I would like to get a control group for an academic social media study of people with similar interests as my target group. I am using the reddit dataset on BigQuery. I have full user histories (posts and comments) for my target group (chosen based on specific phrases), along with some other info including which subreddit they posted on.
Thus, now I have a column with how often subreddits were posted in for the target group, e.g.
- 1000 AskWomen
- 300 vegan
- 80 confession
- etc.
Say this column would be 2000 in counts total, then I'd like to select approximately 1000/2000 -> 50% random authors from AskWomen, 300/2000 -> 15% from vegan, etc. The actual number of authors I would like to retrieve would be around 10x the size of the target group (not yet determined). I could hardcode this of course, but I expect there to be a very large number of subreddits which makes it impractical.

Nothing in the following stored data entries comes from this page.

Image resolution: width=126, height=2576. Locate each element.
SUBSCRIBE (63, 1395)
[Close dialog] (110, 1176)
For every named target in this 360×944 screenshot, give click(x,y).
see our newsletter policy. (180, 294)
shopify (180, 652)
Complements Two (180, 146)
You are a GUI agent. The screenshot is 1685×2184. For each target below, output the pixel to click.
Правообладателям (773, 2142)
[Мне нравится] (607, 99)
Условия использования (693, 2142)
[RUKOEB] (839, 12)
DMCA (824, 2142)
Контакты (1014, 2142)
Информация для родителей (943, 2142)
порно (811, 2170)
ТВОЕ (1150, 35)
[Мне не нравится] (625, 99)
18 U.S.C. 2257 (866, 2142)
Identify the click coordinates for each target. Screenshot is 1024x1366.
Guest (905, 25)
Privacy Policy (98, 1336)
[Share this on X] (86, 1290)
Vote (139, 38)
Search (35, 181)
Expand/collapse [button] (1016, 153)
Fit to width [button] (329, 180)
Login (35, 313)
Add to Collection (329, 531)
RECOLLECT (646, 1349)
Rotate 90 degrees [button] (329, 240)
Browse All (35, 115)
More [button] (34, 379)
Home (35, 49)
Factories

The closest thing to it that I found was: Stratified random sampling with BigQuery? But as far as I understand this only works with a column within the same table you query. Does anyone know how to do this?
Update: After lots of trying I realized this is not quite what I need anyway. In case anyone stumbles upon this. You can basically apply the solution from the link, except you need table stats for both groups ('target' and where you sample from) so you can reweigh the probabilities for random selection to fit the target distribution.
I lost the code, but that is the idea. It got me the right distribution although not quite the right numer of samples, unsure why.